• **WHAT YOU WILL DO**
Set down each line from the line holding "The height and width of the screenshot is (442, 504)." to the last line of the entries below, exactly, with both ends included and without pictures.

----

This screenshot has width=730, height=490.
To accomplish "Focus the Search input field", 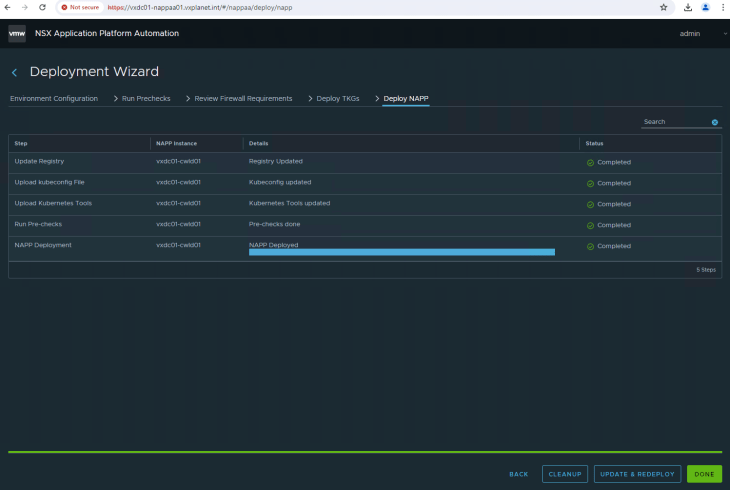I will (674, 122).
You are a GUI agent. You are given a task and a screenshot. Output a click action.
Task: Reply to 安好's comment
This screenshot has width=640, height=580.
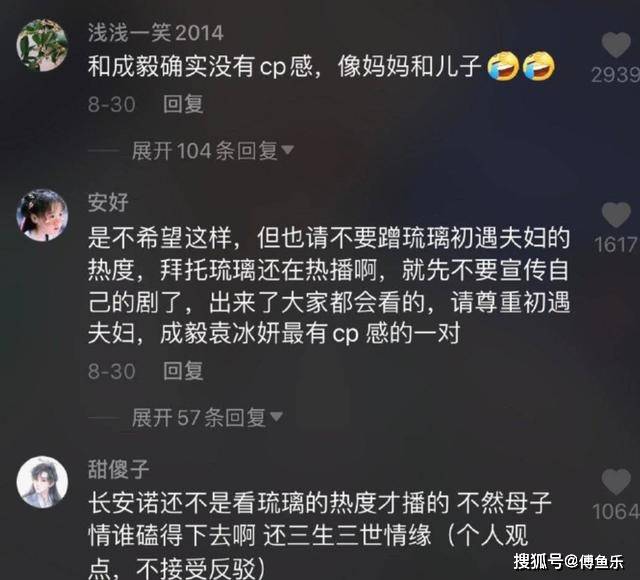click(183, 371)
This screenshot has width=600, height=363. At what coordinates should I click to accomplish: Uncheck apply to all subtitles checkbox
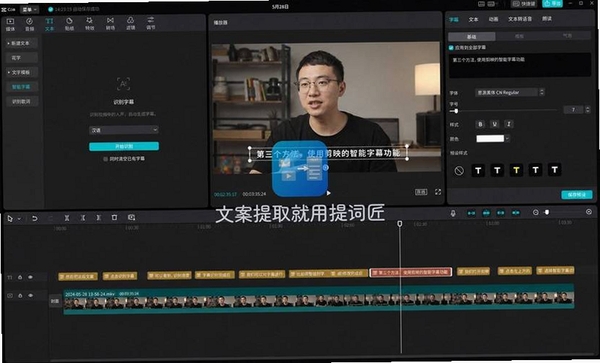451,48
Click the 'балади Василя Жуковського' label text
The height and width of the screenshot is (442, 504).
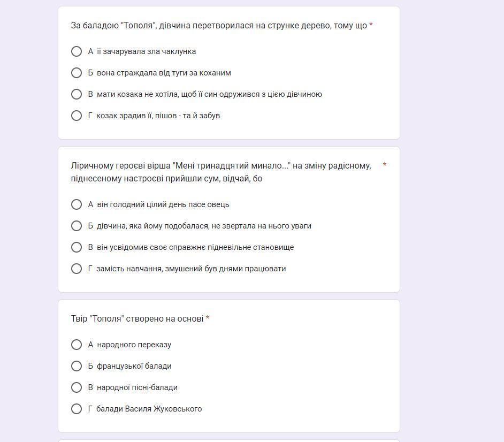pyautogui.click(x=149, y=409)

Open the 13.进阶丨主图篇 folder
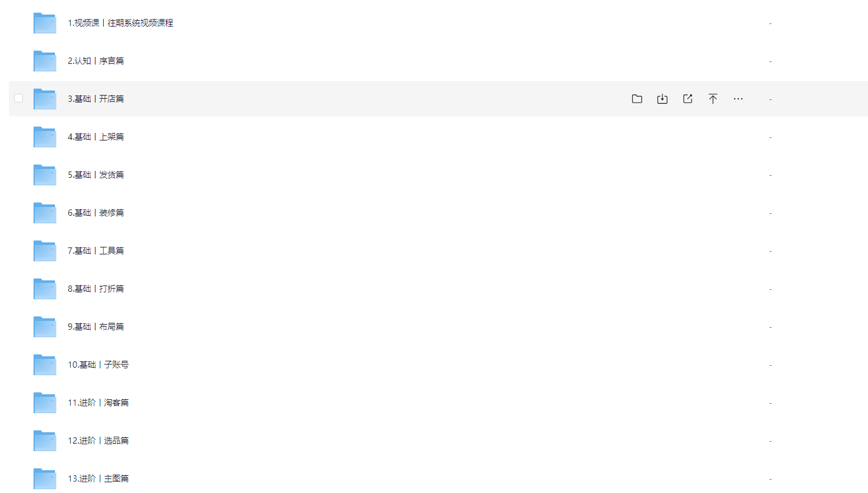point(98,478)
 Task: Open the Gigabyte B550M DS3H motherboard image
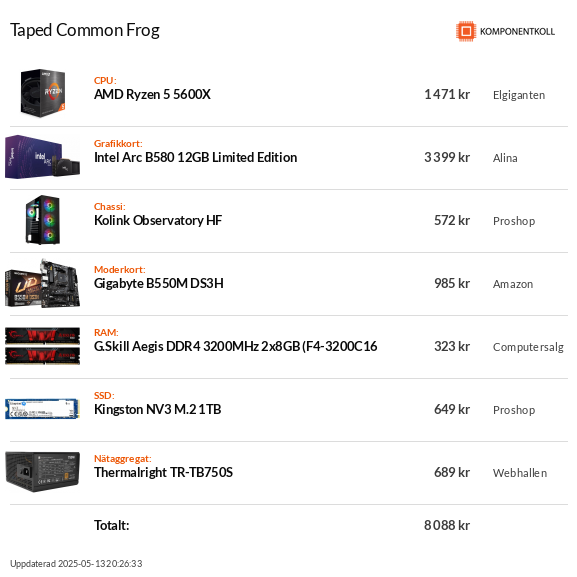click(x=42, y=283)
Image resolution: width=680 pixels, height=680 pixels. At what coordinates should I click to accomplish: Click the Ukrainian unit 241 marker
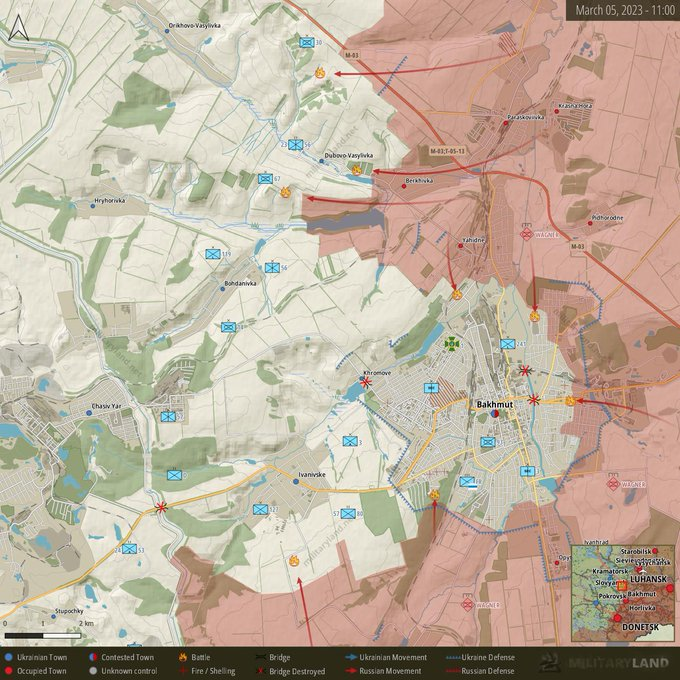coord(508,344)
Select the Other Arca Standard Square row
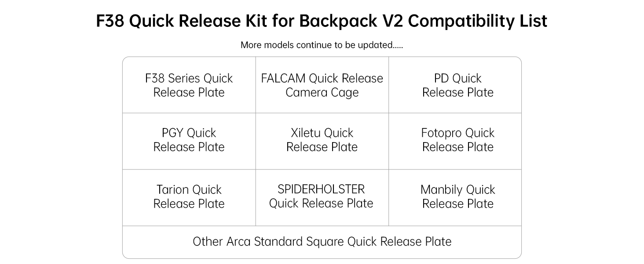The image size is (644, 264). pos(322,242)
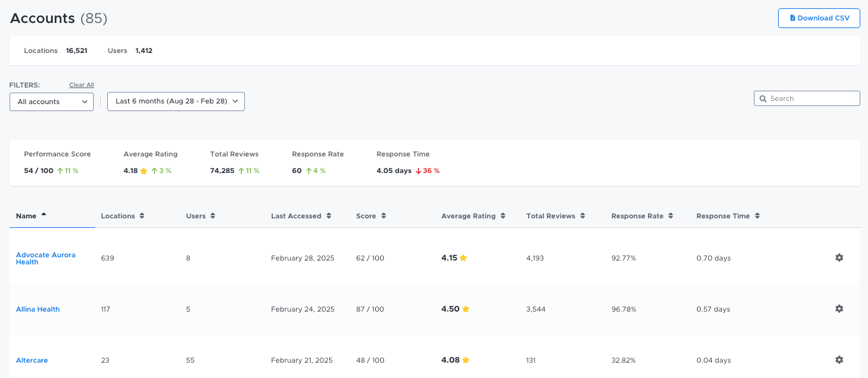868x378 pixels.
Task: Sort by Average Rating column arrows
Action: [503, 216]
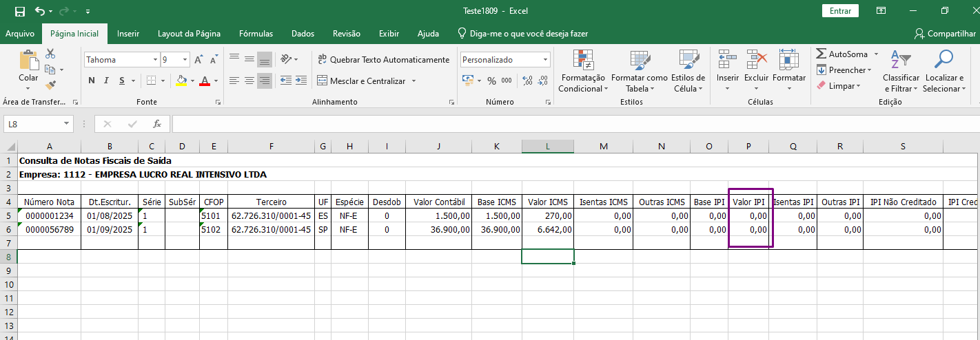The height and width of the screenshot is (340, 980).
Task: Select the Format Painter brush icon
Action: click(50, 85)
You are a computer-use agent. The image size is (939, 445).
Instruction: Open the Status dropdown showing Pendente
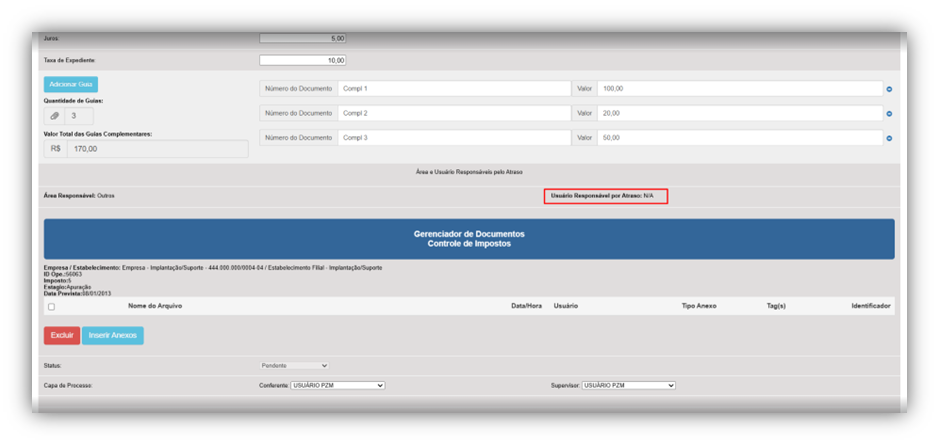click(x=294, y=366)
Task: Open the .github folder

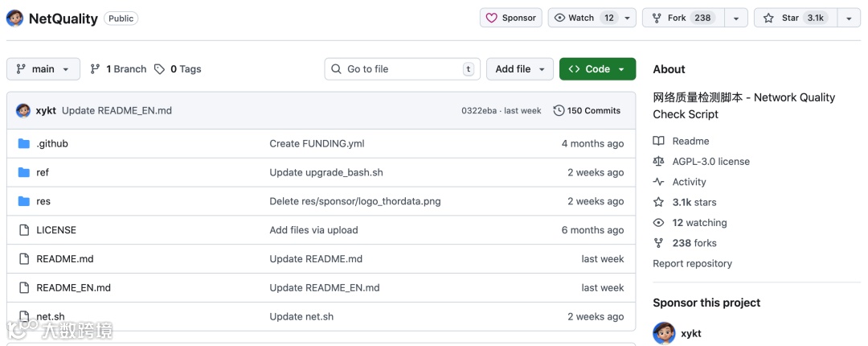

----

• **EXPECTED ANSWER**
The height and width of the screenshot is (442, 504).
pyautogui.click(x=149, y=409)

Open the 13.进阶丨主图篇 folder
point(98,478)
 Task: Open the Gigabyte B550M DS3H motherboard image
click(x=42, y=283)
Image resolution: width=680 pixels, height=680 pixels. At what coordinates should I click to accomplish: Click the Ukrainian unit 241 marker
coord(508,344)
Select the Other Arca Standard Square row
The image size is (644, 264). pos(322,242)
868x378 pixels.
Task: Sort by Average Rating column arrows
Action: [503, 216]
The height and width of the screenshot is (340, 980).
Task: Select the Format Painter brush icon
Action: click(50, 85)
You are a computer-use agent. The image size is (939, 445).
Instruction: Open the Status dropdown showing Pendente
click(x=294, y=366)
Task: Open the .github folder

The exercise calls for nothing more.